Out of control

Out of control

Public Art

Extraits du RIABE, règlement concernant l’intervention artistique sur les bâtiments de l’État :
Art. 1— Pour tous les bâtiments édifiés par l’État de Vaud, un montant proportionnel au coût de construction ou de rénovation proprement dit (le pour-cent culturel) doit être réservé pour une intervention artistique sur le bâtiment.
Art. 2— Une intervention artistique consiste dans l’intégration, à l’intérieur ou à l’extérieur de l’édifice, d’œuvres, de gestes ou de marquages artistiques qui entrent en interaction avec son architecture, sa fonction, ses utilisateurs et le public en général.

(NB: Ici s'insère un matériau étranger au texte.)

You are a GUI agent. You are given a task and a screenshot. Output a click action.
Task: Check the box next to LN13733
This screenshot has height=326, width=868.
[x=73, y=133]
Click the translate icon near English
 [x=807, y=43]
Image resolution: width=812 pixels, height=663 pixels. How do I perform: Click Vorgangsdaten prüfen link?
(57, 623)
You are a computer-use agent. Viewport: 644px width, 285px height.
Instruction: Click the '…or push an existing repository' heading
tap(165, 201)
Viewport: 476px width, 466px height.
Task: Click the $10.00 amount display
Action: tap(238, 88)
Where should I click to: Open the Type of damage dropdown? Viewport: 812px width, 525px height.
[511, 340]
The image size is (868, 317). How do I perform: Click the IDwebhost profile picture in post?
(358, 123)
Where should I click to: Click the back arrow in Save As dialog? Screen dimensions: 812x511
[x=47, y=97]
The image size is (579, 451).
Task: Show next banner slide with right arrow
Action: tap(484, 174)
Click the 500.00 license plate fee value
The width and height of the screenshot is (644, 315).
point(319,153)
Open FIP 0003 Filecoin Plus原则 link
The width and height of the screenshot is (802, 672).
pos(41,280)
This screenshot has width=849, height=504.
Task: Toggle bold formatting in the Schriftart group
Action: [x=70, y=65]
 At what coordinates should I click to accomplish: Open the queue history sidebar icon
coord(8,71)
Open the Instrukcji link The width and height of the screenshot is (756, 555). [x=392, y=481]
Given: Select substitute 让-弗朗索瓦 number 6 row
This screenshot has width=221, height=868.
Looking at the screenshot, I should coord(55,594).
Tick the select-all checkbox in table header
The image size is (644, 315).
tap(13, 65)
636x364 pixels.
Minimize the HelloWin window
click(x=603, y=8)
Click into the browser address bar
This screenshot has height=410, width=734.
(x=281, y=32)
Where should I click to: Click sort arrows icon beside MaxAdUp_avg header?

Depuis 1979, Out of control, de l’artiste Philippe Decrauzat, est la 102ème intervention artistique dans un bâtiment de l’État de Vaud.

 

Out of control Poursuivant ses recherches sur l’abstraction géométrique et le jeu d’influences réciproques entre les champs de l’art, du graphisme et de l’architecture, l’artiste propose une composition aléatoire de carrés de couleur qui investit, recto verso, la paroi de verre séparant la salle de théorie principale du couloir. Par le jeu des superpositions partielles – les adhésifs transparents étant placés de part et d’autre du vitrage – Out of control décline ses variations chromatiques qui, de surcroît, se modifient selon la position du spectateur.

 

Philippe Decrauzat «Que ce soit sous forme de peinture, de peinture murale, de dessin, de sculpture ou d’installation, la pratique de Decrauzat offre l’une des formes les plus convaincantes d’exploration du statut de l’abstraction dans la culture contemporaine. L’artiste s’intéresse aussi à la perception de l’image par le spectateur, en interrogeant son statut par des méthodes héritées de l’art conceptuel et du pop art […]. Sa démarche intègre les formes utopiques du constructivisme russe, les distorsions psychologiques de l’op art et les géométries épurées de l’art minimal […]. Toutefois, Decrauzat revendique pour son travail une distance critique par rapport à tout cela et un désir de ressusciter ce qu’il décrit comme la perméabilité de l’abstraction. Il défend en effet la position selon laquelle l’histoire de l’abstraction a constamment offert des preuves de connectivité entre les disciplines, en expliquant que ‹l’histoire de l’abstraction a constamment offert des preuves de connectivité entre les disciplines, en expliquant que ‹ l’histoire des formes qui [le] fascinent croise le chemin du graphisme, du film, de l’architecture, de la musique et même de la littérature›».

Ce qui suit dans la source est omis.